The 2023 edition of the Distributed Wind Market Report, prepared by DOE’s Pacific Northwest National Laboratory, notes that 1,755 distributed wind turbines were added across 13 states in 2022. Distributed wind turbines, which serve on-site energy demand or support operation of local electricity distribution networks, total 29.5 MW of new capacity and represent $84 million in new investment in 2022. Key findings from the report include:
- Cumulative U.S. distributed wind capacity stands at 1,104 MW from over 90,000 wind turbines across all 50 states, the District of Columbia, Puerto Rico, the U.S. Virgin Islands, and Guam.

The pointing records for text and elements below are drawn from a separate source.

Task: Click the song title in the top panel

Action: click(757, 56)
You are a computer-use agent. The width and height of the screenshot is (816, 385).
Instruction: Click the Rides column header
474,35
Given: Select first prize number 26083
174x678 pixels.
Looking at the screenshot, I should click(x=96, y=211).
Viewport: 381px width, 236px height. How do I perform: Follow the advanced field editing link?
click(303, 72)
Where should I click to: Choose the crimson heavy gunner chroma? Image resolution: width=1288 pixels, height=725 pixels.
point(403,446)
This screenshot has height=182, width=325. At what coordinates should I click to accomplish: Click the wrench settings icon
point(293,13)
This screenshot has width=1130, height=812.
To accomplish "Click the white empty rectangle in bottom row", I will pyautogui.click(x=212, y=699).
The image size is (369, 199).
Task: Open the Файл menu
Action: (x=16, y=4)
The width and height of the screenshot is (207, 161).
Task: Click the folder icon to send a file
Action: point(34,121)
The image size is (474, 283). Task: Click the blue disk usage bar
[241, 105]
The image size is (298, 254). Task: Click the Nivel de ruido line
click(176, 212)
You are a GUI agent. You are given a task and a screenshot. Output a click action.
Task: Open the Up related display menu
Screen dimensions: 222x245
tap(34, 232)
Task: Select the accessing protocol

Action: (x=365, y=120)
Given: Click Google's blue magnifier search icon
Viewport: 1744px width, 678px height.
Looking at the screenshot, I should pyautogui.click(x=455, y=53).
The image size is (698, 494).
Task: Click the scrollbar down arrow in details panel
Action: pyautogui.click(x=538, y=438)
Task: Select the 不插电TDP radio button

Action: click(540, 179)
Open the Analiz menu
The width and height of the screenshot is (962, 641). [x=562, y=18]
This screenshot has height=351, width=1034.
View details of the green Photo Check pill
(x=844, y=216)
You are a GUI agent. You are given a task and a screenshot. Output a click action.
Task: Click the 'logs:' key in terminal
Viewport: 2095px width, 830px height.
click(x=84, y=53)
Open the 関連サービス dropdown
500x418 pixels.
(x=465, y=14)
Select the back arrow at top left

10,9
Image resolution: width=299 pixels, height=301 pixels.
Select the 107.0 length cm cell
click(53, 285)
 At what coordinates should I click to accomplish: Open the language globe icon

- Iowa, California, and Nebraska led the United States in distributed wind capacity additions in 2022, with two large-scale distributed wind projects in Iowa and one large project each in California and Nebraska.
- For small wind capacity additions, defined as turbines up to 100 kilowatts in size, Minnesota led the nation again in 2022. This is largely attributed to a continued push to sell small wind turbines to agricultural markets as a decarbonization solution.
The three market reports, including supporting blogs and infographics, are available at energy.gov/windreport.